The research findings presented in this article suggest that a recreational camping experience for individuals and families affected by HIV promotes significant positive outcomes for these individuals and families. In this study, benefits were found to include a sense of family and community, including membership to and ownership of the community; a sense of belonging; a sense of safety from stigma; and the normalization of HIV status. This in turn allowed participants’ HIV status to become less present during camp. These outcomes were facilitated through the setting of the camp in nature and away from the city; the immersive/residential nature of the experience; and the non-judgmental, dedicated team of volunteers that included HIV-positive community members in key roles.

The primary conclusion from this study is that camp is a highly effective social intervention for individuals and families affected by HIV. As such, social work and medical practitioners are highly encouraged to supplement the clinical services offered to these individuals and families with references to camp or other nonclinical interventions.
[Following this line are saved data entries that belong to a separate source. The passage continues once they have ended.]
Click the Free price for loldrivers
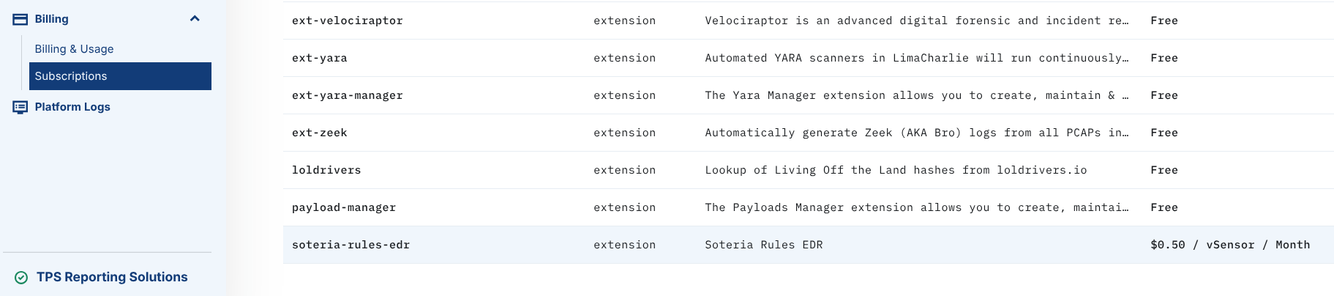Screen dimensions: 1334x296 (x=1163, y=170)
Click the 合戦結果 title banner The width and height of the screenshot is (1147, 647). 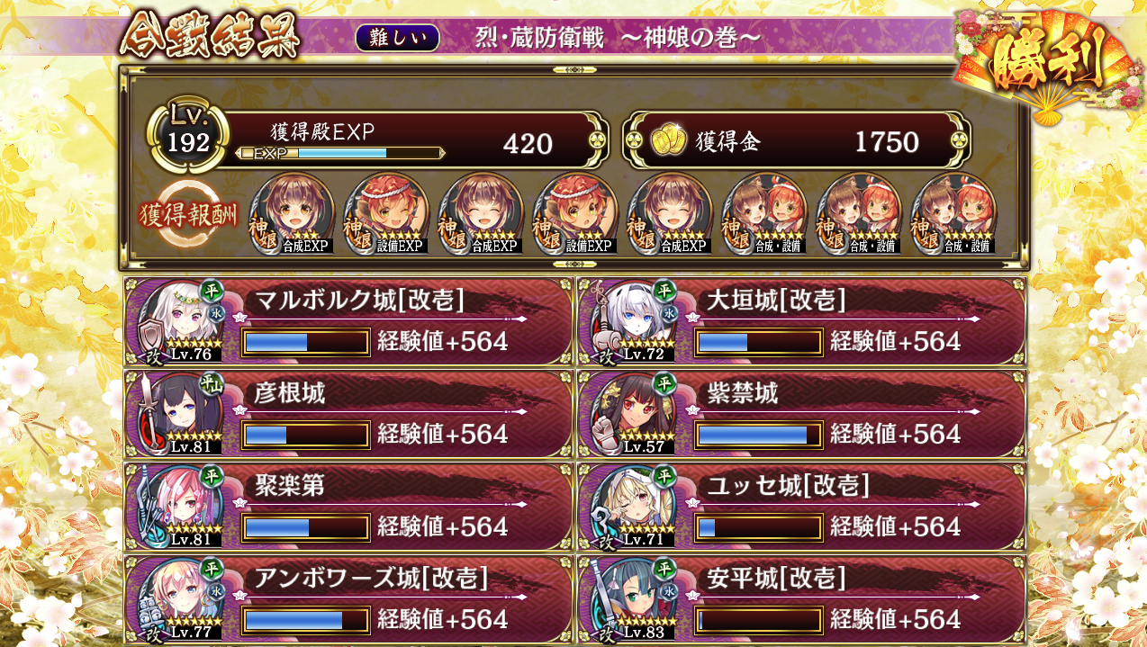(x=210, y=39)
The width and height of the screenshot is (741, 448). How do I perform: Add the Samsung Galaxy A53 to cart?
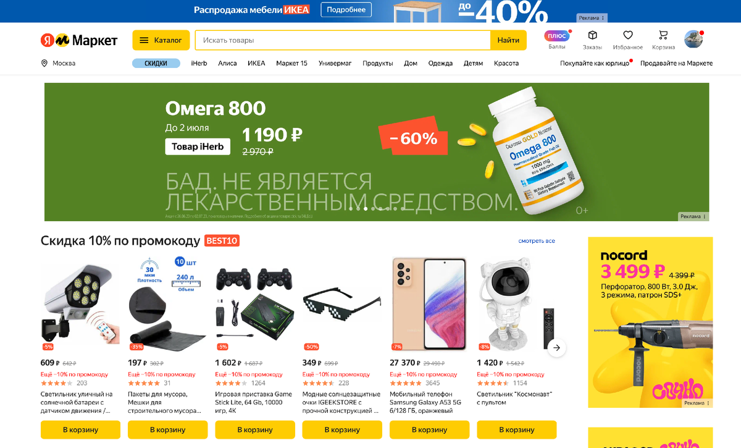tap(429, 429)
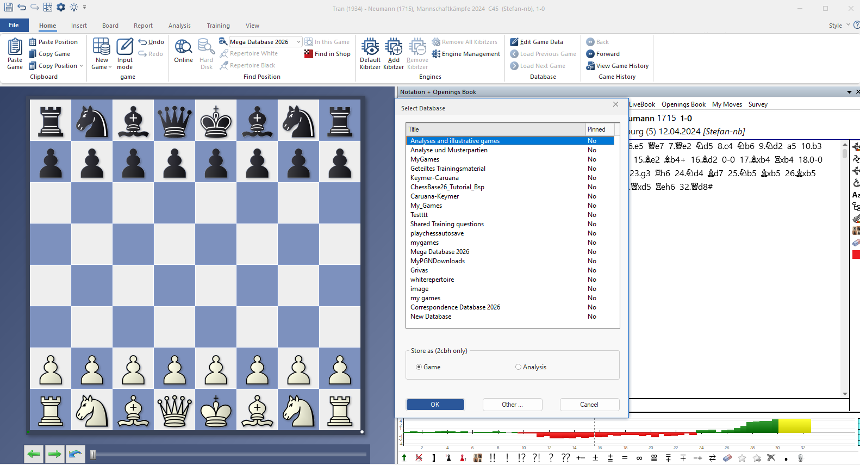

As shown by the results of this study, a camp intervention may prove particularly pertinent to reduce stigma associated with a diagnosis of HIV; create a sense of belonging and community; and, somewhat ironically, minimize the importance and impact of HIV on these individuals’ lives for the duration of the camp.

This study contributes to the scant body of literature on camps for individuals affected by HIV. It is the only known study of a camp for individuals with HIV that welcomes families with children, couples, and individuals of all ages. The findings of this study highlight the need for more research specifically on camp and nonclinical recreation experiences as a viable modality of psychosocial support for individuals affected by HIV from a wide variety of demographic groups. The hope would be that more research and documented findings would in turn pave the way for more funding allotted to camps and programs of this type, which would allow more individuals and families to access this unique support. Lastly, I hope more Canadian social workers will involve themselves in this type of community programming. The skills possessed by social workers -- community-building, empowerment of affected populations, and the fostering of mutual support networks -- would prove invaluable to the success of community-driven initiatives such as Camp Snowy Owl.